Era moça de família, família tradicionalista. Moça educada para ser prendada, não letrada, prendada - afinal, meninas letradas afastam pretendentes.
Mal lembrava seu nome. Outrora teria tido sobrenome? Irrelevâncias... Passou a ser chamada "dona sobrenome do Marido".
Quando bebê, chorava ressentimentos do devir; chorava baixinho, compensando em lágrimas a carência de ruídos. Foi apelidada Sensível.
Sentia muito; sentia mundo.
N'uma noite qualquer, a moça - prostrada na cama que não assenhoreava -, esbarrou no que talvez fosse o quando.
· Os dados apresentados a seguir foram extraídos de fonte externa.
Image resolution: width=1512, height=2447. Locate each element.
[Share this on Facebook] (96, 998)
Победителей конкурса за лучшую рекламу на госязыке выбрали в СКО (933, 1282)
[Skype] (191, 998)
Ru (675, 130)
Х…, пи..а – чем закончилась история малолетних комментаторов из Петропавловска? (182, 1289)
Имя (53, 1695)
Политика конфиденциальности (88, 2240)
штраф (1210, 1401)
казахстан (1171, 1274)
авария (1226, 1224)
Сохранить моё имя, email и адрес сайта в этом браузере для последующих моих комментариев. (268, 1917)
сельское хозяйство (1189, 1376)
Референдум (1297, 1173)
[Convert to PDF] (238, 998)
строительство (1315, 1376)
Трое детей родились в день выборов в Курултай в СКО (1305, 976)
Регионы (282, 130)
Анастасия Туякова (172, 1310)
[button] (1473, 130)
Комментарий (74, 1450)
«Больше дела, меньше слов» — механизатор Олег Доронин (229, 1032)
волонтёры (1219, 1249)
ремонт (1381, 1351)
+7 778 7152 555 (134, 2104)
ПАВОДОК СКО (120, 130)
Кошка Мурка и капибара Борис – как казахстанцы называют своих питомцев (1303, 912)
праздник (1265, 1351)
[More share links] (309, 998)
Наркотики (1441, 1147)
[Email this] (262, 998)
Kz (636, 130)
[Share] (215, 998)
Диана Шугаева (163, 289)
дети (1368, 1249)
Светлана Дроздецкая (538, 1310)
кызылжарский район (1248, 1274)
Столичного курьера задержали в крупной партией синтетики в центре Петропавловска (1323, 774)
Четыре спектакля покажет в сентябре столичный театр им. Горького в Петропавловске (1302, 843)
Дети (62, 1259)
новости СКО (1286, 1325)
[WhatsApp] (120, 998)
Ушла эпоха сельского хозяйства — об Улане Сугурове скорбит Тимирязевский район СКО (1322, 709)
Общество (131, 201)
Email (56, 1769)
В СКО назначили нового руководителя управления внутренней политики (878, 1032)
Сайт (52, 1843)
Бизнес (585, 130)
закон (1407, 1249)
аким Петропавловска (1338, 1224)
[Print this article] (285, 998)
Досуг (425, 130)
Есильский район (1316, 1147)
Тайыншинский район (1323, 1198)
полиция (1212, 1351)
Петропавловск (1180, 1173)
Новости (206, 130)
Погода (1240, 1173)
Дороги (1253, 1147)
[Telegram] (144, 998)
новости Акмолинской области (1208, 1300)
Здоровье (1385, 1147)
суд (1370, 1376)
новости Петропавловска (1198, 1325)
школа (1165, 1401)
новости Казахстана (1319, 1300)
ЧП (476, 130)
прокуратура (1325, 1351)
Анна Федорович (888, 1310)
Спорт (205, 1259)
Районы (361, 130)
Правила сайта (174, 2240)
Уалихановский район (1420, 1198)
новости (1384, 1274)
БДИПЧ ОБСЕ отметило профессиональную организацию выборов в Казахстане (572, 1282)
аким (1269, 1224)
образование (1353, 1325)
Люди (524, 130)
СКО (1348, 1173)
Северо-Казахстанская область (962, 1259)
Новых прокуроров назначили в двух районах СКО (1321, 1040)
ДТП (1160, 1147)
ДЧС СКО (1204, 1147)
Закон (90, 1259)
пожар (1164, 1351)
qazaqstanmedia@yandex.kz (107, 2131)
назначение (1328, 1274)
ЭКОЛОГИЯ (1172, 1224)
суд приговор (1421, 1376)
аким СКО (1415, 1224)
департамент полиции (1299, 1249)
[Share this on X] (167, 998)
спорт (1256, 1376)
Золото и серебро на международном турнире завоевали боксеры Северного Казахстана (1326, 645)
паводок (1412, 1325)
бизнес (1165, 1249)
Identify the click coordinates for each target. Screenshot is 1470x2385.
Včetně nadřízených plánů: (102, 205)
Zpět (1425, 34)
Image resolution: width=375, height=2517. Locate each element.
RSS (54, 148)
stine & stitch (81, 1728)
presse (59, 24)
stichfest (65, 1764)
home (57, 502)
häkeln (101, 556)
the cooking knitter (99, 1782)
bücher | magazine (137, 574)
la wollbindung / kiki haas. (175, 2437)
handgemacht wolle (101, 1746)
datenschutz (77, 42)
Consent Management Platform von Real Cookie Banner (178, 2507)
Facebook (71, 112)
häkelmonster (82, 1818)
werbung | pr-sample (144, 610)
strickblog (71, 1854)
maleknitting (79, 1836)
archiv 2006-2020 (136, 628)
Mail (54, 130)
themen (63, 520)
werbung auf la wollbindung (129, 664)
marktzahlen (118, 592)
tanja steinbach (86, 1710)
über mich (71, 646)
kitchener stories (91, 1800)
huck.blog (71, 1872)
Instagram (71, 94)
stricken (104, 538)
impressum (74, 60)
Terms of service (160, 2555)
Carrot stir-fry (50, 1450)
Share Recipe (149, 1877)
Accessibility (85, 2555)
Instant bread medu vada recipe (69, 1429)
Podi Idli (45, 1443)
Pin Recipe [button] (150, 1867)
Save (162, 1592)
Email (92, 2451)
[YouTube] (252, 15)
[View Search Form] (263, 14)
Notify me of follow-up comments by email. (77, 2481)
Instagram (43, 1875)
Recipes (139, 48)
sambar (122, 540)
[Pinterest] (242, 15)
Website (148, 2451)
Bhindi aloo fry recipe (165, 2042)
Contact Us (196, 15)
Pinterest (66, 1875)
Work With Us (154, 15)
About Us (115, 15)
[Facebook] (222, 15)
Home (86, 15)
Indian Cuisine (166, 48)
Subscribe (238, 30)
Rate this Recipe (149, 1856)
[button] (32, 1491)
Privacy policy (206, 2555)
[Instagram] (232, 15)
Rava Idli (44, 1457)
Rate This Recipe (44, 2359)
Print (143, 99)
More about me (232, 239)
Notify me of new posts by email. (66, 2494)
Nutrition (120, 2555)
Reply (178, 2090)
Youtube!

Sensível, instintivamente, sentiu algo além do tédio de si mesma.
Mantendo os olhos fechados enquanto se encarcerava n'um transe apático, Sensível passou a sentir a cama como extensão de seu corpo; alongamento de seus membros. Cada ranger era sua dor, cada parte de seus ossos se misturava à madeira maciça. Seus reflexos se tornaram mogno.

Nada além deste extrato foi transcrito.